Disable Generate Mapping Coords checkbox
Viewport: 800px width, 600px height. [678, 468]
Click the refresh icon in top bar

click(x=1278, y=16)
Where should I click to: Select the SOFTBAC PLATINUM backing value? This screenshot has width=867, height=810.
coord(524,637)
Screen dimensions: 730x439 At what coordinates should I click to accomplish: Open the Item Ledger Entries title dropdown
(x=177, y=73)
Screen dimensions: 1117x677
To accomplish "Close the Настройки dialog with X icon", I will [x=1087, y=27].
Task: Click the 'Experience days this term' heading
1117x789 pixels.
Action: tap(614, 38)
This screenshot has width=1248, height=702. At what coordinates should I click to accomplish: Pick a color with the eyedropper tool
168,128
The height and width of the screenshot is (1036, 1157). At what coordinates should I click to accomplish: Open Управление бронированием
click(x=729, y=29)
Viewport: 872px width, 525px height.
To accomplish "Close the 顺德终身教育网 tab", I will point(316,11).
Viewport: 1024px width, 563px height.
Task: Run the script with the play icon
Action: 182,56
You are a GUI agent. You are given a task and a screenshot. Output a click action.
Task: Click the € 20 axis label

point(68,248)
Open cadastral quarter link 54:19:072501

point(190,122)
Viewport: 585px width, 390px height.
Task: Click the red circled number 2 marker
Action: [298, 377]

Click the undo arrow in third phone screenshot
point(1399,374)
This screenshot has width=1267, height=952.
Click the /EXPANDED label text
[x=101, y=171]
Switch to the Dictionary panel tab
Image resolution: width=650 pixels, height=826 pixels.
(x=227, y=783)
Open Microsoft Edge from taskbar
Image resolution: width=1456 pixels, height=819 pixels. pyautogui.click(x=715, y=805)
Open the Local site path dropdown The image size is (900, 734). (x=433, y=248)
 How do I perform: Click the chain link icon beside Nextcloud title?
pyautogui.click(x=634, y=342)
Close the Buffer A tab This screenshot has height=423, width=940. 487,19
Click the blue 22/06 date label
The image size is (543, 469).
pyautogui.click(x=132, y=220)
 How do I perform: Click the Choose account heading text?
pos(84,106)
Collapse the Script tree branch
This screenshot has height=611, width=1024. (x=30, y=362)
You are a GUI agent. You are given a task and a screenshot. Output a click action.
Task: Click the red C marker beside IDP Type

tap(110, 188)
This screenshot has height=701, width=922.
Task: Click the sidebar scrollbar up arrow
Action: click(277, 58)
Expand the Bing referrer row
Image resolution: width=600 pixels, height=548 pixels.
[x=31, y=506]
+--
Copy out the entries above word for word.

Disable Generate Mapping Coords checkbox
Viewport: 800px width, 600px height. [678, 468]
Click the refresh icon in top bar

click(x=1278, y=16)
Where should I click to: Select the SOFTBAC PLATINUM backing value? This screenshot has width=867, height=810.
coord(524,637)
Screen dimensions: 730x439 At what coordinates should I click to accomplish: Open the Item Ledger Entries title dropdown
(x=177, y=73)
Screen dimensions: 1117x677
To accomplish "Close the Настройки dialog with X icon", I will [x=1087, y=27].
Task: Click the 'Experience days this term' heading
1117x789 pixels.
Action: tap(614, 38)
This screenshot has width=1248, height=702. At what coordinates should I click to accomplish: Pick a color with the eyedropper tool
168,128
The height and width of the screenshot is (1036, 1157). At what coordinates should I click to accomplish: Open Управление бронированием
click(x=729, y=29)
Viewport: 872px width, 525px height.
To accomplish "Close the 顺德终身教育网 tab", I will point(316,11).
Viewport: 1024px width, 563px height.
Task: Run the script with the play icon
Action: 182,56
You are a GUI agent. You are given a task and a screenshot. Output a click action.
Task: Click the € 20 axis label

point(68,248)
Open cadastral quarter link 54:19:072501

point(190,122)
Viewport: 585px width, 390px height.
Task: Click the red circled number 2 marker
Action: [298, 377]

Click the undo arrow in third phone screenshot
point(1399,374)
This screenshot has width=1267, height=952.
Click the /EXPANDED label text
[x=101, y=171]
Switch to the Dictionary panel tab
Image resolution: width=650 pixels, height=826 pixels.
(x=227, y=783)
Open Microsoft Edge from taskbar
Image resolution: width=1456 pixels, height=819 pixels. pyautogui.click(x=715, y=805)
Open the Local site path dropdown The image size is (900, 734). (x=433, y=248)
 How do I perform: Click the chain link icon beside Nextcloud title?
pyautogui.click(x=634, y=342)
Close the Buffer A tab This screenshot has height=423, width=940. 487,19
Click the blue 22/06 date label
The image size is (543, 469).
pyautogui.click(x=132, y=220)
 How do I perform: Click the Choose account heading text?
pos(84,106)
Collapse the Script tree branch
This screenshot has height=611, width=1024. (x=30, y=362)
You are a GUI agent. You are given a task and a screenshot. Output a click action.
Task: Click the red C marker beside IDP Type

tap(110, 188)
This screenshot has height=701, width=922.
Task: Click the sidebar scrollbar up arrow
Action: click(277, 58)
Expand the Bing referrer row
Image resolution: width=600 pixels, height=548 pixels.
[x=31, y=506]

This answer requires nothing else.